La incredulidad del amor a primera vista la desechó este hombre de 27 años el día que la conoció, cuando le pidió orientación entre las calles rusas, con nerviosismo por acercarse.

"Me dijo que me acompañaba. La invité a comer, me dijo que no, pero su teléfono sí me lo dio. No hubo día que no nos viéramos o habláramos. Es difícil de explicar, sólo me enamoré”, confesó Minoru tras arribar a México. “Ella es de Ekaterimburgo. Fui al México contra Suecia y me llevó a conocer a su familia, como amigos. Allá son personas muy humildes, con cierta ingenuidad”.

El último partido del Tricolor, contra Brasil, no lo presenció. Prefirió estar con quien le robó el aliento, a quien tendría que dejar para volver a México. Pero la decisión estaba tomada y regresó por ella para entregarle el anillo de compromiso.

"Vine a México después de la eliminación. Volví para pedirle que se casara conmigo y lo hice el día de la final, en el mismo lugar donde la conocí”, recordó. Al día siguiente comunicó su compromiso con un video en Facebook, que en un principio era sólo para sus más allegados. Para su sorpresa, su caso se hizo viral.

Al viajero e instagramer mexicano lo abandonan las palabras para explicar sus sentimientos, pero se aclaran los conceptos cuando explica que fue la visión de vida que tiene Cristina a sus 23 años lo que lo enamoró.

"Ella tiene un tatuaje que dice: ‘No nacieron felices, se hicieron felices’. Uno siente cuando hay química.
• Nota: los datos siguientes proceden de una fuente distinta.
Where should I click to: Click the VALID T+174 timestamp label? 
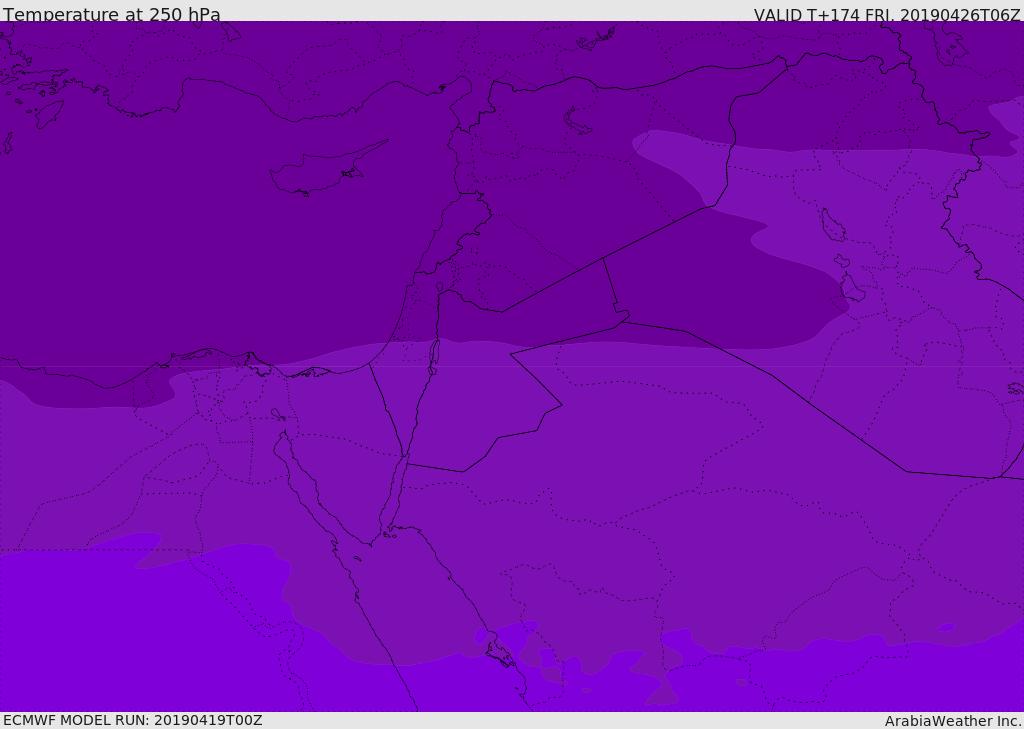(x=886, y=15)
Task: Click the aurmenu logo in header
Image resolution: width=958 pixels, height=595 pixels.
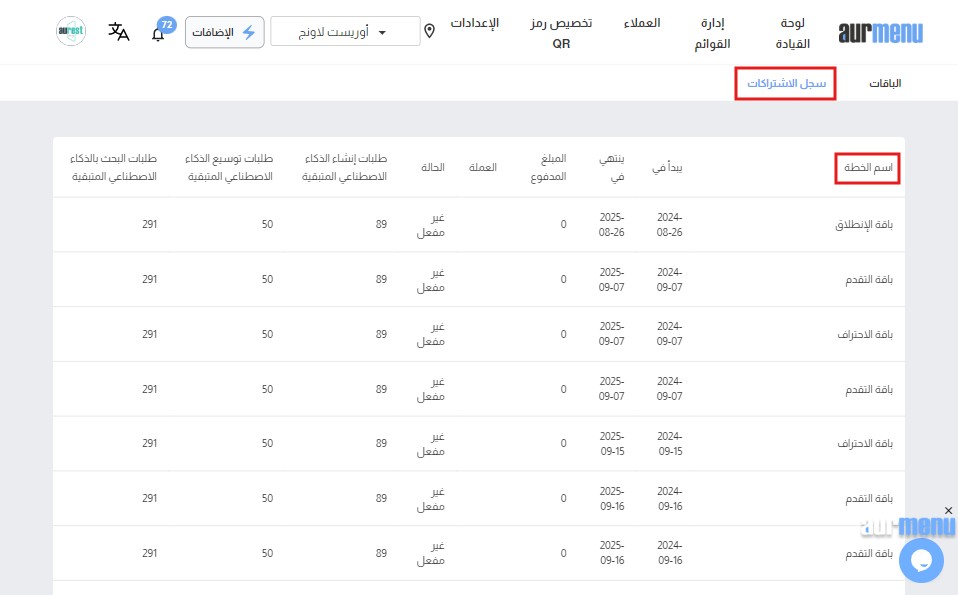Action: (x=880, y=33)
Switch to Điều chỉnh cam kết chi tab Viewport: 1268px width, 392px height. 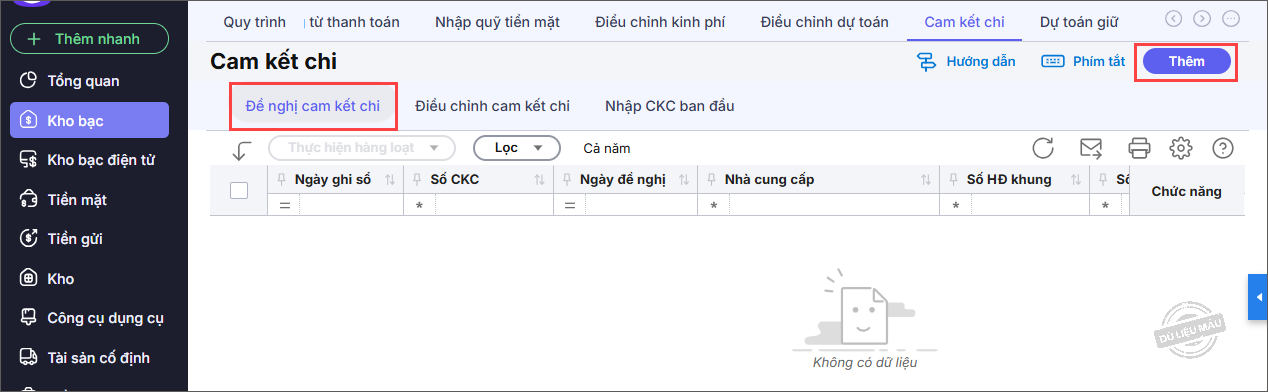(x=492, y=106)
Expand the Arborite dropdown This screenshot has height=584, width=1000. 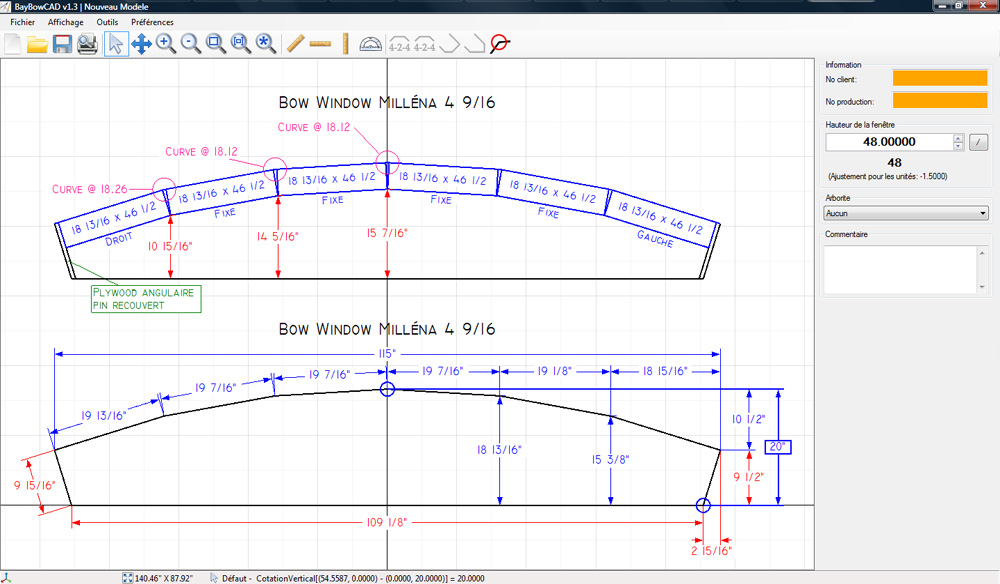905,213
Hablaba con ella mucho tiempo y me daba cuenta de eso, sentía esa emoción”, contó Miguel a Excélsior Digital. “Ella empezó a hacer planas en español en su cuaderno para aprender el idioma por mí. La forma en la que me ve, lo honesta que es. Ella tiene lo que yo buscaba”.
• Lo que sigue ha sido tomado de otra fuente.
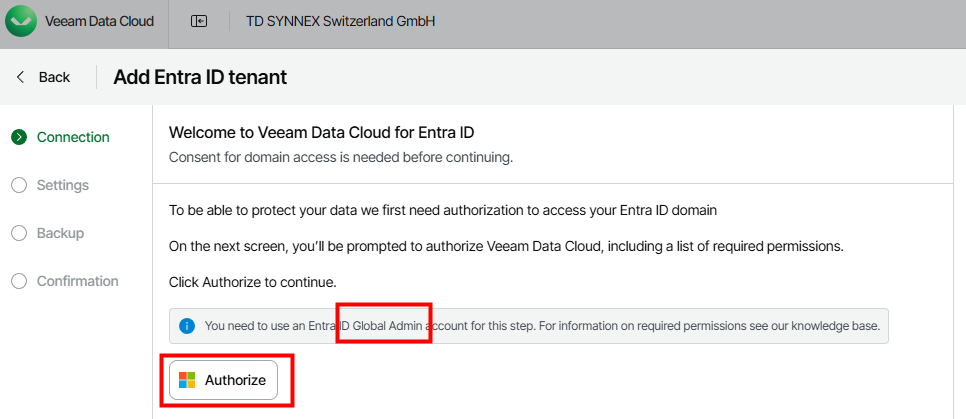Select the Confirmation step circle indicator
Viewport: 966px width, 419px height.
18,281
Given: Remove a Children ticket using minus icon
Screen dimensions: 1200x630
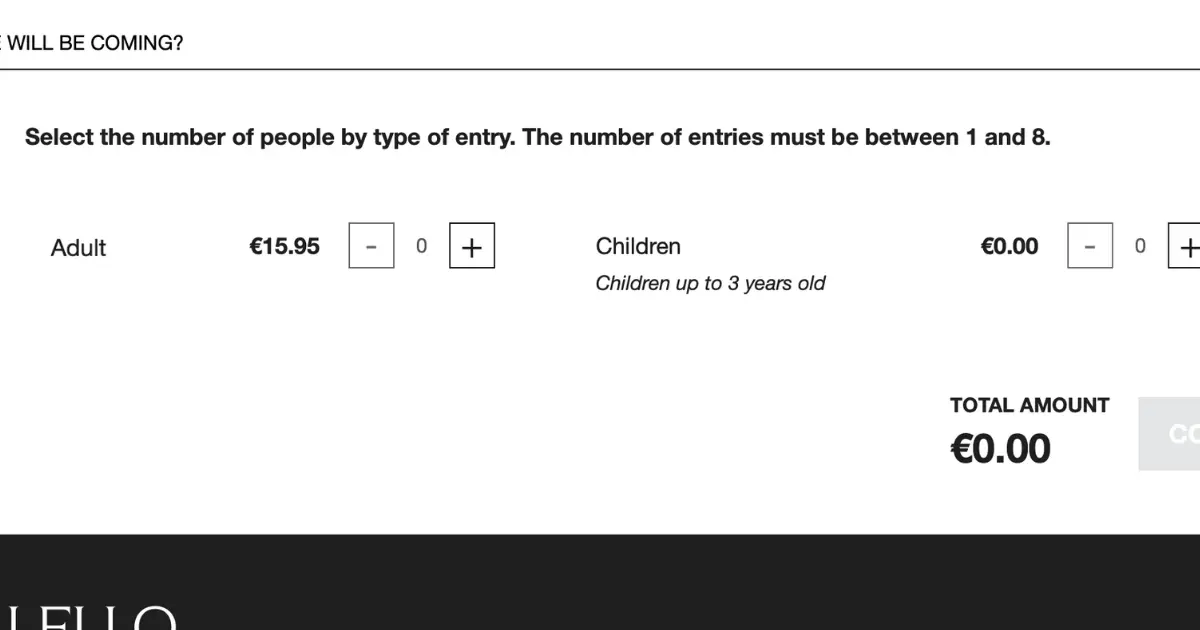Looking at the screenshot, I should click(x=1090, y=246).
Los mexicanos fueron sensación durante la Copa del Mundo. “Allá en Rusia nos quieren, dicen que somos las personas más felices. Si te veían con la playera de México se querían tomar fotos, te abrazaban. Cristina me decía que es muy difícil ver a alguien de tes morena por allá, eso también les atrae”.

Sin embargo, el oportunismo, interés y más riesgos volaron por la cabeza de Miguel, principalmente por comentarios que no libraba. Incluso en su familia, al saber la noticia, desconfiaron.
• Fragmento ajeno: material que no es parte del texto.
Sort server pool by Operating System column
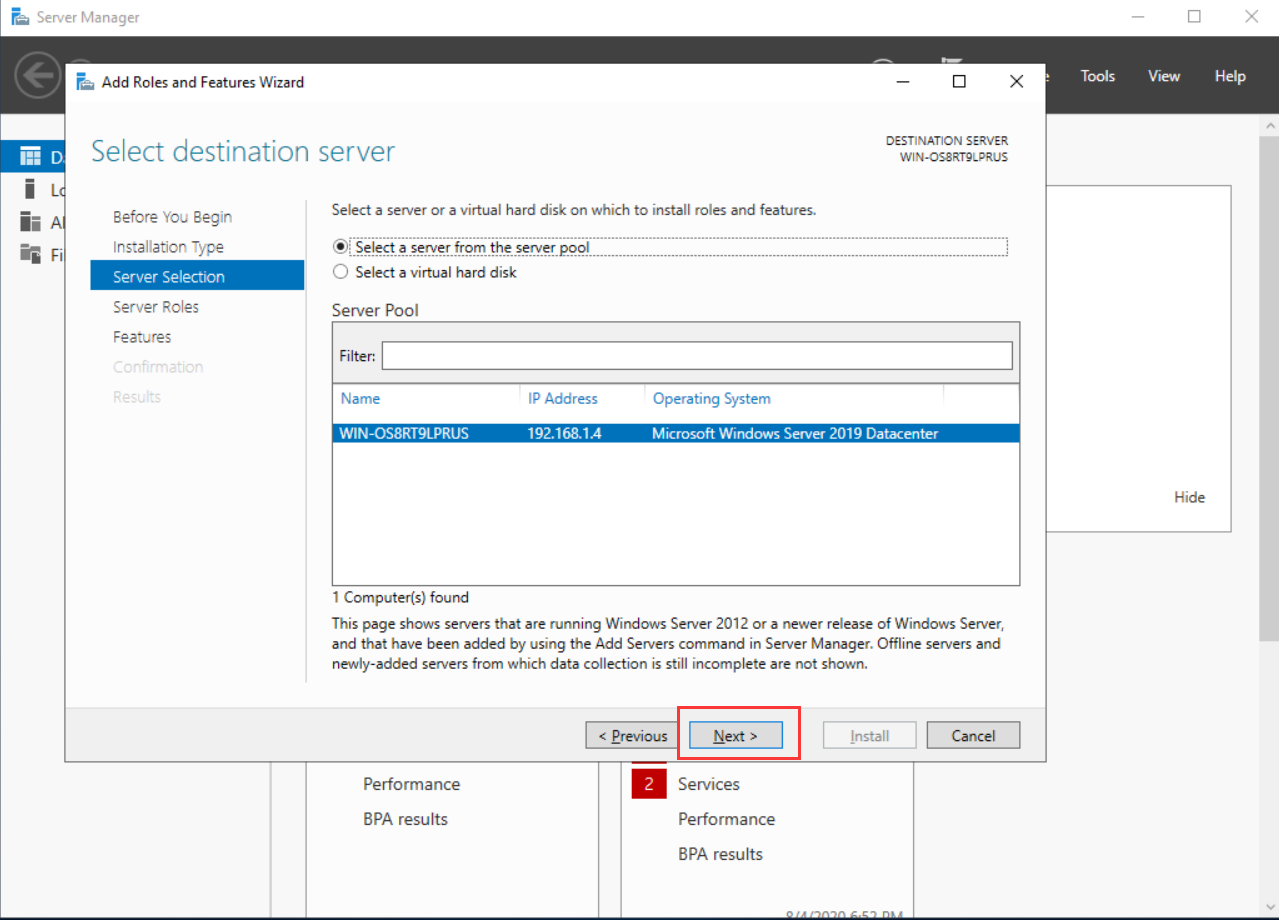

No soy tonto. Al principio pensé que sólo era emoción por haber conocido a alguien, pero con el paso del tiempo vi que era algo real. Cuando mi madre se enteró me dijo que tuviera cuidado, que no me fueran a sacar los órganos”, compartió entre risas y con la garganta lastimada por los cambios de clima en el viaje.

El que no tiene afectado es el ánimo de seguir adelante con sus planes de boda. La experiencia en Miguel Minoru le inyecta seguridad en una de las más importantes decisiones de su vida.

“Antes de esto tuve una relación que duró cinco años. Terminé con ella hace unos siete meses. La familia de mi expareja se enteró que me iba a casar. Todo acabó bien con ella, pero sí de alguna manera fue raro porque terminas después de unos años y nada; ahora después de unos meses decidí casarme. De hecho, mi exnovia me marcó para preguntarme por qué a ella no le pedí matrimonio”, compartió. “Buscaba una persona que me ayudara a crecer, que se interesara en ser mejor cada día”.

El intento por asimilar todo lo que ha pasado y ver otras perspectivas, han hecho que Miguel Minoru encuentre madurez en sus sentimientos, en su vida y lo que tiene por delante.

"He conocido a mucha gente, pero no había tenido estas sensaciones. Parecía que estaba hecha para mí. El físico se queda a un lado. Con el paso de los años te das cuenta de eso”.

Cristina está arreglando temas de visado para venir a México. En un mes podría reencontrarse con Miguel para conocer a su familia, planear la boda y disfrutar de esta que historia de amor que parece fue pactada con el balón de por medio.

"Ella me lo decía: ‘futbol spasiva’, que quiere decir ‘gracias futbol’, porque si yo no hubiera ido a la Copa del Mundo, ni ella hubiera sido voluntaria de FIFA jamás nos hubiéramos conocido.

Cristina y Miguel ganaron su Mundial.